スポーツ産業の海外展開で官民スクラム 15兆円市場へ 

スポーツの海外展開支援で連携する基本合意書を締結したスポーツ庁の鈴木大地長官(左から3人目)ら=25日、東京都江東区
スポーツの海外展開支援で連携する基本合意書を締結したスポーツ庁の鈴木大地長官(左から3人目)ら=25日、東京都江東区

 経済産業省とスポーツ庁などは25日、日本のスポーツやスポーツ産業の海外展開を支援するための基本合意書を締結した。政府の成長戦略の一環で、スポーツ産業の活性化につなげる。2020年東京五輪・パラリンピックを好機として日本の技術やサービスを海外に売り込み、平成37年には市場規模を現在の約2・7倍の15兆円とすることを目指す。
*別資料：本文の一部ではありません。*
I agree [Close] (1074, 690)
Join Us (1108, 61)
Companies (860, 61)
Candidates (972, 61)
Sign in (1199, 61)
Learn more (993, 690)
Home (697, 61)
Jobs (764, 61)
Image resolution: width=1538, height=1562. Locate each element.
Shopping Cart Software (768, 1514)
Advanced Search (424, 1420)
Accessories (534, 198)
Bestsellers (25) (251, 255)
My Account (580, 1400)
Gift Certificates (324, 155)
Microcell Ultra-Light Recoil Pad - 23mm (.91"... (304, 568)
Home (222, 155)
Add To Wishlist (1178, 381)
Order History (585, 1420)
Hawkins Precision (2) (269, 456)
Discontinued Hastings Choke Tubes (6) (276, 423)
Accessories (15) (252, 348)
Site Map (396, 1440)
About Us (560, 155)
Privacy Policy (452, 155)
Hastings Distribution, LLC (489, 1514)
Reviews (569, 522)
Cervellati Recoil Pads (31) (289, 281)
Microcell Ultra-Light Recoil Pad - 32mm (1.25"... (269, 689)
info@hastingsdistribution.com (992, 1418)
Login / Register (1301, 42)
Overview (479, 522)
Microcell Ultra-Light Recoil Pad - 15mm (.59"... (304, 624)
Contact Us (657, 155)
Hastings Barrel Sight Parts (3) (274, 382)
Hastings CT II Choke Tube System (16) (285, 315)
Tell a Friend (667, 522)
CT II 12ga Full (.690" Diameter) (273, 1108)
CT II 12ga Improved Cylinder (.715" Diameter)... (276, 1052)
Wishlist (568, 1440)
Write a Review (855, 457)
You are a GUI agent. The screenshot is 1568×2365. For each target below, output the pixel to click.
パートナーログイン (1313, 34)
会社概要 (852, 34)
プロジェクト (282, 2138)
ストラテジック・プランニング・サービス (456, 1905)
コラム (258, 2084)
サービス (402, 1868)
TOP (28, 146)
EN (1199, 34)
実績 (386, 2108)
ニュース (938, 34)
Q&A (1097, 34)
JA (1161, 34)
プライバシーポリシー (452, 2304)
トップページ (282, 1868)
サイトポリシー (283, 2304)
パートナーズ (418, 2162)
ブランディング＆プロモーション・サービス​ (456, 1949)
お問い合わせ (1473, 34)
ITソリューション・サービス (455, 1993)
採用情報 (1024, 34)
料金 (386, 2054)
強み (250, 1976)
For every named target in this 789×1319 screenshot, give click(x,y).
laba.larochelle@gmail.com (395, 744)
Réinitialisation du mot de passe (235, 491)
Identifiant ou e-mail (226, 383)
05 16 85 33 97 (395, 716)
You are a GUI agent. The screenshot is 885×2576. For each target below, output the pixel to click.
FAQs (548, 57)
 この日、東京都内で行われた署名式には、スポーツ庁の鈴木大地長官や日本スポーツ振興センター(JSC)の大東和美理事長らが出席。鈴木氏は「2020年以降を見越したスポーツ産業の活性化を図りたい」と述べた。

 今後は、スポーツ関連製品を手掛ける企業が主にアジア地域に進出する活動を支援する。国際博覧会(万博)や国際会議などの場でも、日本のスポーツの魅力や関連する技術、サービスを発信。経産省とスポーツ庁、JSC、日本貿易振興機構(ジェトロ)の4者が協力し、日本のプロスポーツを海外に広げるための情報発信の在り方を考える。

 既に、日本の技術で海外に挑戦する中小企業も増えている。スポーツ用品製造販売の三英は天板が反らない高品質の卓球台を開発し、2016年のリオデジャネイロ五輪で採用された。疲労回復ウエア製造販売のベネクスは緊張をほぐす機能があるウエアを開発し、ドイツの水泳協会などが正式採用した。

 スポーツ用品大手ミズノは、運動が苦手な子供でも遊び感覚で体を動かすことができる運動カリキュラム導入をベトナム政府に提案している。

 署名式に出席したジェトロの石毛博行理事長は「官民一体で先に需要を開拓する仕組みも必要で、第一歩が踏み出せない中小企業を後押ししたい」と話した。